+++ INFORMATION SUPPLIED +++

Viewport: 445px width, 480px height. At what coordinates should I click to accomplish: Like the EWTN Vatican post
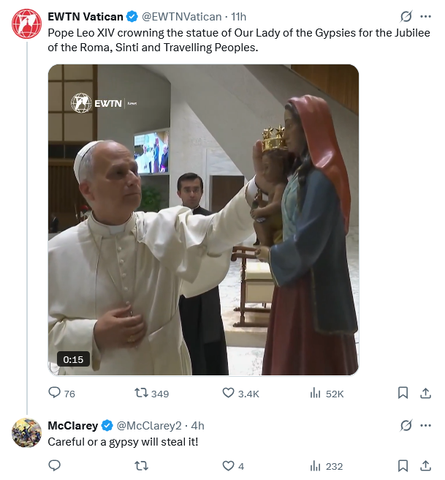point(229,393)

+++
+++ INFORMATION SUPPLIED +++

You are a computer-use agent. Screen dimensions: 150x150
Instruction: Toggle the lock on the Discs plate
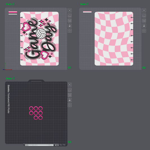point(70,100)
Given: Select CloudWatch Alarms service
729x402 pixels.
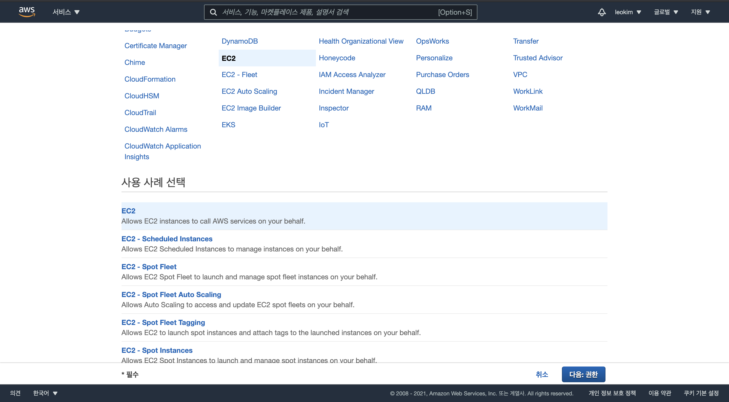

+++
+++ INFORMATION SUPPLIED +++

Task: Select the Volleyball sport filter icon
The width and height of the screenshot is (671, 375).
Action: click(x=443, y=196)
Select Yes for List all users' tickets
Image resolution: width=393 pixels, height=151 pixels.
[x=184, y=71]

+++

TASK ITEM:
Collect every line with the string "Select" from the records, and copy each.

ANSWER TO THE EXERCISE:
Given: Select CloudWatch Alarms service
Task: Select the Volleyball sport filter icon
Select Yes for List all users' tickets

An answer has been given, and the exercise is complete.